His speech was amazing, by the way.





=====

Anyway. here's something I read yesterday that I loved, just because I've thought the same thing for months now:

“What is this century good for, really?” Tim asks pensively. He’s sat on the floor next to Jacob, vodka bottle clutched in his hand, and the light outside the window is blotting itself out like tie-dye patterns on an old shirt. They should have known from the start how this night was bound to end. Jacob had this idea that they could go drink red wine on a golf course or push each other round in a shopping cart or something, but Tim just wanted to be home.

Jacob sighs. “You’re talking drunk talk,” he says languidly.

He’s already drunk too much himself, he knows that. They’re listening to Leonard Cohen on Tim’s bedroom floor, drinking from an old vodka bottle Tim found stashed at the back of his wardrobe in a shoebox. The carefulness with which Tim had hidden it made Jacob weirdly nostalgic of a time when concealed alcohol was impressive, although he still knows even now if his mom saw him he’d be placed under house arrest for weeks.

Tim nudges Jacob’s foot. “Seriously,” he says, in his I-may-be-a-little-tipsy-but-I-am-about-to-rock-your-tiny-world-with-this-next-statement voice. “Life sucks.”

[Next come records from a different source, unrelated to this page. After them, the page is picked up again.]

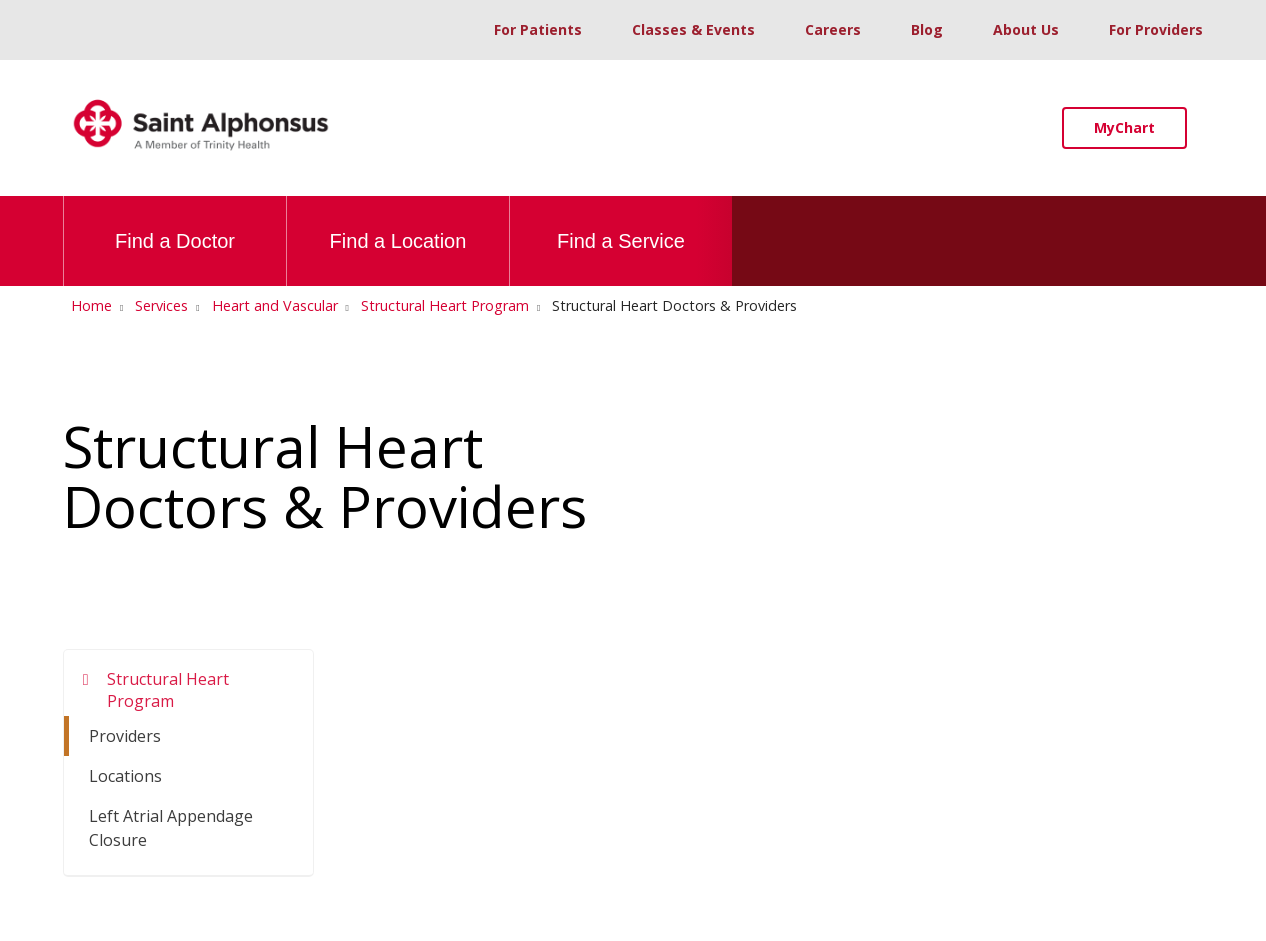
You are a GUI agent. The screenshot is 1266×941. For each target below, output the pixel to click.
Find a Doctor (175, 224)
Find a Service (621, 224)
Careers (833, 29)
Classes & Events (693, 29)
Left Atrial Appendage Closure (171, 828)
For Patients (538, 29)
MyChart (1124, 127)
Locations (125, 776)
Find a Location (398, 224)
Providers (125, 736)
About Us (1026, 29)
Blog (927, 29)
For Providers (1156, 29)
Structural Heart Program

Jacob nudges him back. It’s too easy, sometimes. “This century’s important for a lot of things,” he tells him.

Tim snorts. “What’ve we got? No Beatles, no Elvis, no Martin Luther King or Joan of Arc. No big war or protest or movement or scapegoat.”

Jacob wonders how long Tim’s been thinking about this.

“Recession,” Jacob offers. “Economic downturn. Iraq, climate change, Heath Ledger.” Listing all the disasters off on his fingers is like pinching your own arm to try and take your mind off a headache.

Tim rolls his eyes. “Ineffective,” he says, slurring on the words a little. “Our time, this millennium, it’s ultimately… meaningless. Y’know?”

Jacob replies, “Hey, hey. We’re hardly past the first decade yet.”

“Yeah,” Tim nods, “and it’s already trite and mediocre.”

“You read too much,” Jacob tells him.

“You don’t read enough,” Tim counters.

Jacob bangs his head on the edge of Tim’s bed in mock despair. He’s still like that, eyes closed, head turned towards the ceiling, when Tim says, “This century’s not helping anyone.”

Jacob murmurs something stupid, like, “Don’t be like that.”

Tim sighs, quieter. “All this century’s going to do is hurt and waste and fuck things up.”

Jacob smiles weakly. “Thought you said it was too ‘mediocre’ for that?”

Tim brushes the remark off. “Whatever,” he mumbles, taking another harsh gulp of vodka. He winces at the burn and shakes his head sharply, and then adds, “I’m just saying, it sucks to be here.”

Jacob straightens his back up again, to clarify. “You mean,” he starts to ask, “Here?” He waves his arms to gesture the world, the universe. “Or, like,” he rests a hand on the bedpost for balance, and says in a lower voice, “Here?” He means them, this, right now, us.

Tim stares straight back at him, and says, “Not here.” He reaches his arm out to the window and he says, “Here.